Western and ligand blotting of proteoglycan components
The proteoglycan component of follicular fluid was further characterised by electrophoresis on 0.8% agarose gels or 10% SDS-PAGE. The gels were then either stained with Stains-All or transferred to Hybond C+ by capillary transfer in the case of the agarose gels or by electro transfer to PVDF for poly acrylamide gels (Towbin et al. 1979). Additionally, follicular fluids from follicles of increasing size of 2 mm-15 mm were examined for the presence of inter--trypsin inhibitor by Western blotting. In all cases, the membranes were blocked in 5% skim milk (1 h at 37 °C), washed (3 x PBS/Tween 20 for 5 min at room temperature), and incubated with an appropriate dilution of primary antibody directed against specific proteoglycan species as described above or with biotinylated hyaluronan binding protein (0.5 µg/ml), in 1% skim milk and incubated for 1 h at 37 °C. The membrane was washed (3 x PBS/Tween 20 for 5 min at room temperature) before incubation with an appropriate dilution of secondary antibody in 1% skim milk (1 h at 37 °C) or streptavidin-horseradish peroxidase. The membrane was then rinsed (3 x PBS/Tween 20 for 5 min at room temperature) and the result visualised using either DAB or Super Signal Western blotting detection system according to the manufacturers protocol. Hyaluronan of sizes 220 kDa, 860 kDa and 1.6 x 10⁶ Da were used as size indicators on agarose gels.

DNA assay
DNA components of the follicular fluid were resolved on 1% agarose gels in TAE buffer (0.02 M Tris, 0.5 mM EDTA) and stained with either Stains-All or ethidium bromide. Prior digestion with proteinase K or RNase-free DNase (1 mg/ml for 1 h at 37 °C) was carried out to identify DNA and protein observed in these gels (Mandel-Gutfreund et al. 1995, Jones et al. 2001).

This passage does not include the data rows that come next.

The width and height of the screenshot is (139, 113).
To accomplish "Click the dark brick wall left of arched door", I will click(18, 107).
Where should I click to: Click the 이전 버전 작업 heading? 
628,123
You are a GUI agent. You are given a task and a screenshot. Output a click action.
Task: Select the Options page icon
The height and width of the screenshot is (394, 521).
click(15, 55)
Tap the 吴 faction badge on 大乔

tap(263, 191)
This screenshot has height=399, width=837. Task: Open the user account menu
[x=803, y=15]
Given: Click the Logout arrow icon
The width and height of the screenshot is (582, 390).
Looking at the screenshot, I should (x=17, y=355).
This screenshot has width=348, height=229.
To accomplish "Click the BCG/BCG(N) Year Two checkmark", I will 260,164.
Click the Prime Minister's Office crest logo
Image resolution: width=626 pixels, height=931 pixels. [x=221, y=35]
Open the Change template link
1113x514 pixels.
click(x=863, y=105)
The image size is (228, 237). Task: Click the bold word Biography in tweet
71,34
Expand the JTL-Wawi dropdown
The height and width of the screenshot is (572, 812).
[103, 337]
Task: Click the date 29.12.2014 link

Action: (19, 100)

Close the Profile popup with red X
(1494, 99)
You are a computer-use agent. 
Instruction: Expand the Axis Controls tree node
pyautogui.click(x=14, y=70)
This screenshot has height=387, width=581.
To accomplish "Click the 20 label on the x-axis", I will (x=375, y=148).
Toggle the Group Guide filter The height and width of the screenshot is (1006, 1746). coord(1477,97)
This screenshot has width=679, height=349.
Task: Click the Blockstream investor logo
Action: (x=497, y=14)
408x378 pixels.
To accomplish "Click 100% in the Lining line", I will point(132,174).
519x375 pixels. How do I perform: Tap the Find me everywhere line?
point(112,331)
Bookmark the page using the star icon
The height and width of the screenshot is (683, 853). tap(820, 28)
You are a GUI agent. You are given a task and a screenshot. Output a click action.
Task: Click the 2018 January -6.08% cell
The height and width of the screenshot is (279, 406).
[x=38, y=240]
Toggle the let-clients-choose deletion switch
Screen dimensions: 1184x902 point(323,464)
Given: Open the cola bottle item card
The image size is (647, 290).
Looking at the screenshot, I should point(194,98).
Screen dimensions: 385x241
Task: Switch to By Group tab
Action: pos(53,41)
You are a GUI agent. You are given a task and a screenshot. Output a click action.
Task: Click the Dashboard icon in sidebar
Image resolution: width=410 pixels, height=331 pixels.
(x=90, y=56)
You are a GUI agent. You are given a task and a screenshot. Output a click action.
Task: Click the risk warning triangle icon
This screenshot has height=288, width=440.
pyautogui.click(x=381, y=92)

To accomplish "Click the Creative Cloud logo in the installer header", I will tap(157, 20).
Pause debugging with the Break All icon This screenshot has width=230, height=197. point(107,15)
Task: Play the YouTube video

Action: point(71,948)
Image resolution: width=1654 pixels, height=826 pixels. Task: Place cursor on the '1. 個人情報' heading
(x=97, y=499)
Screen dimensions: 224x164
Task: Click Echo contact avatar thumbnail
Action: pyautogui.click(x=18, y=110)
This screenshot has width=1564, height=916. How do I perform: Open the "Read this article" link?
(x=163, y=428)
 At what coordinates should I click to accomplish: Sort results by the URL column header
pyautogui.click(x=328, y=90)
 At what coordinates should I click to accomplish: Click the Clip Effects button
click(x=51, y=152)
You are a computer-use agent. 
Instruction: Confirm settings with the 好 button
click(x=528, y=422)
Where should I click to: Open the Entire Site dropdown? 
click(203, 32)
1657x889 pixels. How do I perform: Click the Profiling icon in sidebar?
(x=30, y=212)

Identification of collagenase sensitive molecules
Following the digestion of the fluid samples with the enzymes mentioned above and subsequent PAGE analysis, it became apparent that there were significant differences in band profiles between the collagenase-digested fluid and undigested samples. In order to identify the components seen following the digestion step, we repeated the digest, isolated the bands of interest from the gel and extracted the proteins contained within the gel and then separated these on a 7% Tris/acetate polyacrylamide gel. Excised bands were washed with 50% methanol in water (v/v) and then dried in vacuo. They were subsequently rehydrated in a minimal volume of 2% SDS, 0.2 M Tris–HCl, pH 8.5. Ten volumes of water were added to the rehydrated gel pieces and PVDF membrane soaked with methanol was added to adsorb the diffusing proteins from the gel. Following complete transfer of the proteins to the PVDF, the membrane was washed five times in 0.5 ml 10% methanol in water (v/v), dried and loaded into a reaction cartridge of an ABI PROCISE CLC protein sequencer followed by the identification of amino acids via HPLC. Peptide sequences were compared with mammalian databases using PROWL (http://prowl.rock-efeller.edu) and those sequences with >90% homology to a known protein were recorded in Table 2.

	Results

Top Abstract Introduction Materials and Methods Results Discussion Acknowledgements References

 
Protein concentrations were 52 ± S.E.M. 0.3 mg/ml in healthy fluid pools (n = 4) and 21.5 ± 0.25 mg/ml in atretic pools (n = 4). To determine the contribution to the osmotic pressure in healthy and atretic follicular fluid of molecular components of different sizes, fluid was dialysed using a range of MW cut off membranes (10, 100, 300 or 500 kDa). Following dialysis, the osmotic pressure of the dialysed samples was measured using the 10 kDa dialysate as the standard (Fig. 1). The osmotic pressures of the healthy (1:10 dilution, 2.45 ± 0.45 mm water, n = 4) and atretic follicles (2.35 ± 0.40, n = 4) were similar. A non-significant reduction in osmotic pressure of approximately 35% and 29% was observed following dialysis of healthy and atretic fluids at 300 kDa respectively. Dialysis against a 500 kDa MW cut-off membrane resulted in a significant 60% reduction in osmotic pressure in fluid from healthy follicles and 80% reduction in fluid from atretic follicles. This clearly indicates that large molecular weight molecules or aggregates of molecules contribute significantly to the overall osmotic potential of follicular fluid of both healthy and atretic follicles.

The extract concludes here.